Goddard Space Flight Center

Technology in the field of fiber optics has been mainly driven by the telecommunications industry. In order for the available technology to be useful for space flight applications, certain assurance procedures are necessary. Results from investigating how to choose a COTs cable that can withstand space flight have been published and presented previously as well as the issues, yet unresolved during recent studies. In order to resolve the issues associated with the usage of COTS fiber optic cable assemblies it was necessary to determine what assurance techniques were the most successful at simulating the long term effects of the space flight environment on a cable assembly.

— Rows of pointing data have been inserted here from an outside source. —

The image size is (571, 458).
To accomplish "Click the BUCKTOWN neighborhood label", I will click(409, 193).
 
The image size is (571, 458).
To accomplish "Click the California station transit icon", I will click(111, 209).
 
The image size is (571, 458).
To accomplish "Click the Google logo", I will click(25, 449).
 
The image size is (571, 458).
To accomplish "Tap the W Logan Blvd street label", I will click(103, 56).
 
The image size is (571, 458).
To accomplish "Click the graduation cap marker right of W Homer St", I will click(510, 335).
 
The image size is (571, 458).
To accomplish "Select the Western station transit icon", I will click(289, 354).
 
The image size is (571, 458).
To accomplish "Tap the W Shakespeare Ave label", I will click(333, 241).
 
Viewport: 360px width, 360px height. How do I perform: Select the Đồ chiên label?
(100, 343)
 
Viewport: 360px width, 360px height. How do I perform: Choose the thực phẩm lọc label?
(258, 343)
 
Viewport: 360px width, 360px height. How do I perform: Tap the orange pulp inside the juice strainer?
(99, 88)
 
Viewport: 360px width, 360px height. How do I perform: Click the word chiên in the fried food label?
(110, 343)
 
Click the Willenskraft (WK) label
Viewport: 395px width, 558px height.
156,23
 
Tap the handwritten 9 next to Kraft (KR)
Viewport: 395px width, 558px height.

The technology validation approach used, is a method of performance assessment and testing that intensifies many known failure mechanisms of fiber optic cable assemblies. In particular, the results of thermal and vibration testing can be very indicative of long term reliability. The shrinkage of materials in a typical cable assembly configuration has presented problems in the past for space flight projects that wished to use available fiber optic cable assemblies in harsh environments. Presented here are results of thermal cycling testing of commercially available fiber optic cable assemblies in order to determine the adequate preconditioning procedure necessary to produce a system ready for space flight.

Also presented here is the assurance process by which a ribbon cable and array connector assembly was upgraded and tested for performance under harsh conditions to confirm its ability to withstand the space environment. Technology validation techniques were used to determine the functionality of this connector/cable assembly for space flight. As part of that validation, an evaluation was conducted to determine whether all components of the connector assembly would pass space flight outgassing criteria. A study conducted on the radiation effects of the commercial fiber proposed for this application proved the commercial optical fiber to be adequate for an EO-1 application. As a result of a high vibration environment, a larger core optical fiber (100/140 micron) was chosen to help in performance of the array connector under conditions that were not in the original commercial specification. Using the larger core fiber required the fabrication of connector ferrules of 140 micron outer diameter for the array connector, that were previously not available. Vibration and thermal tests, were conducted to determine if the commercially available 125 micron diameter connector ferrules would meet the requirements of space flight. The results and conclusions from this assurance study and qualification testing of a commercial ribbon connector/cable assembly are presented here.